Banking & Finance

On the right track

Inclusion in a key fixed income index is a milestone for China bond market


Is that issuer from Hunan or Henan; Shanxi or Shaanxi? Pity the poor fund manager sitting at his desk in the American heartlands. After years of needing to know very little about the $13 trillion Chinese bond market, the day is getting closer when that is going to change.

This week (on April 1) Bloomberg included China in three of its bond indices for the first time. The most notable is the Bloomberg Barclays Global Aggregate Index (BBGA), which has $2.5 trillion in assets following it. Over the next 20 months, Chinese bonds will see their weighting increase in monthly increments to 6.03% of the benchmark.

That figure looks fairly manageable – equating to foreign institutional fund inflows of up to $150.8 billion, or roughly 1.5 times the net inflows into Chinese bonds during 2018. However, this does not take into consideration factors that could make overall inflows into China’s bond market a whole lot greater.

First, there is the accelerator effect, including the fact that central banks and sovereign wealth funds (SWFs) are only in the early stages of ramping up their bond holdings themselves. Over the last few years, they have been the main driving force among foreign buyers for Chinese bonds. This was particularly true in 2018 when foreign holdings nearly doubled to Rmb1.73 trillion ($257.5 billion). That amounts to 2.3% of the bonds traded on the bond market, according to People’s Bank of China (PBoC) figures.
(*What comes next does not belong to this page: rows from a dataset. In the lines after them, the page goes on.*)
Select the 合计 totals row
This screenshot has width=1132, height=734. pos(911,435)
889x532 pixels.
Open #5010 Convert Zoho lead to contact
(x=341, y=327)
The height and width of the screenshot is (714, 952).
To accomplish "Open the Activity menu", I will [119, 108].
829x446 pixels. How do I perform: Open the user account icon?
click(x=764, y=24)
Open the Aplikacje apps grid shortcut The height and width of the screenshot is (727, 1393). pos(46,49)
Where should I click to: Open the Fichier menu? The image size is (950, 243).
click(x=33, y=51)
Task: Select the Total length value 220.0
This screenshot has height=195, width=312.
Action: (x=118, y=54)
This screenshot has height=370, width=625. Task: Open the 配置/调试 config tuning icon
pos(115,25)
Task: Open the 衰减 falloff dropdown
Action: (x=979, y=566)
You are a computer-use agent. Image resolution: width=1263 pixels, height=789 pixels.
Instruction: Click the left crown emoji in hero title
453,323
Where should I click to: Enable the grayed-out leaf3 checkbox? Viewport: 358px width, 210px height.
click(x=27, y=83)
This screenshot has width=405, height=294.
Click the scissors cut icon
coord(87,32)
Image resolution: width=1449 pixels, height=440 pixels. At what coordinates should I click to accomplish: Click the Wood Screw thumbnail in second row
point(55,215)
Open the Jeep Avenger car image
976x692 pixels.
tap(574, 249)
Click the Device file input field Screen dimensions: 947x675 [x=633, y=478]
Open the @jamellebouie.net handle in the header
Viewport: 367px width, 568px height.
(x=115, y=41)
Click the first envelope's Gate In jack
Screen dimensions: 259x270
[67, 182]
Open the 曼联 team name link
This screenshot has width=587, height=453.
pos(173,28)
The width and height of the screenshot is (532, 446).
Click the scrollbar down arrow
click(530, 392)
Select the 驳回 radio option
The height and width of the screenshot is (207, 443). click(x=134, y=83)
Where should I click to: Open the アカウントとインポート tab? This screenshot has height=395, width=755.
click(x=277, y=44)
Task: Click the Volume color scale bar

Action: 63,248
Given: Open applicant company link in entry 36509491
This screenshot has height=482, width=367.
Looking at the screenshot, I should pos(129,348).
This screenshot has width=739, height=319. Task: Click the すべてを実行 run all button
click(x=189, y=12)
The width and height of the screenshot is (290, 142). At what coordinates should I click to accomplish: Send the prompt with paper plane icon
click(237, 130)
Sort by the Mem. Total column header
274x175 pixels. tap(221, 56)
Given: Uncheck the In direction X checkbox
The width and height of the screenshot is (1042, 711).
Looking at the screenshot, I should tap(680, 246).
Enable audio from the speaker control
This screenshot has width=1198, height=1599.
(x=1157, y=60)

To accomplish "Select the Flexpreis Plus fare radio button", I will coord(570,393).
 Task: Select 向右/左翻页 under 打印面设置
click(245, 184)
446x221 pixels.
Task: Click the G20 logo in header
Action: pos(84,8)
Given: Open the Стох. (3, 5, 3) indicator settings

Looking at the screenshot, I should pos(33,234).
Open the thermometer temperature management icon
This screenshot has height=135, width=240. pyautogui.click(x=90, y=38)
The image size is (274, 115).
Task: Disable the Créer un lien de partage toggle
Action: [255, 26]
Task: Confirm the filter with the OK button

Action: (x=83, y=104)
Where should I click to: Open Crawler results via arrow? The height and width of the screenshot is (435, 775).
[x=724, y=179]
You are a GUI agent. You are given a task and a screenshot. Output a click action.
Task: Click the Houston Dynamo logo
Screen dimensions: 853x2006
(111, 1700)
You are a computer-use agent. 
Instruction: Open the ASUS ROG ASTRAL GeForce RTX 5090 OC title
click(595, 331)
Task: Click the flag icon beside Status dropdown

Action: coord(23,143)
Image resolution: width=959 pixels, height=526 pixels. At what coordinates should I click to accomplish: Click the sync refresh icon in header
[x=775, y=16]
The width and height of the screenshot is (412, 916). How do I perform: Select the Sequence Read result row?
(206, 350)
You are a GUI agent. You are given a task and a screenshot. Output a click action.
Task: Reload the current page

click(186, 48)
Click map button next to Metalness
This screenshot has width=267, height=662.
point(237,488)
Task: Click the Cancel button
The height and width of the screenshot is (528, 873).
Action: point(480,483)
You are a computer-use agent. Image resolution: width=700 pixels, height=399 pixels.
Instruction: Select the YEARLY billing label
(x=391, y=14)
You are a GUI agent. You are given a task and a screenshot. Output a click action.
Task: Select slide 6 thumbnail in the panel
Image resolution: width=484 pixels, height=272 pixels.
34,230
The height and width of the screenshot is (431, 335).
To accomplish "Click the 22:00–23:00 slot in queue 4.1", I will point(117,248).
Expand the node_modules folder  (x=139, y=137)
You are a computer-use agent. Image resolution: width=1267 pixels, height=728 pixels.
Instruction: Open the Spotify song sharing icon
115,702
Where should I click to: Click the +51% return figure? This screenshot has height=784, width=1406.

A quick look at the outstanding holdings of yuan-denominated foreign currency reserves shows how central banks and SWFs are likely to plough considerable funds into Chinese Government Bonds (CGBs) over the next few years. It is still a mismatch in currency terms: at the end of last year, only 1.9% of the world’s $11.4 trillion foreign exchange reserves were held in the Chinese currency. By comparison, 61.7% were held in dollars, 20.7% in euros, 5.2% in yen and 4.4% in British pounds.

The growing participation of foreign fund managers, central banks and SWFs is going to set off a chain reaction. And beyond Bloomberg, other major index providers including FTSE-Russell, which owns the World Government Bond Index and JPMorgan, compiler of the Global Bond Index, are likely to start including Chinese bonds as well.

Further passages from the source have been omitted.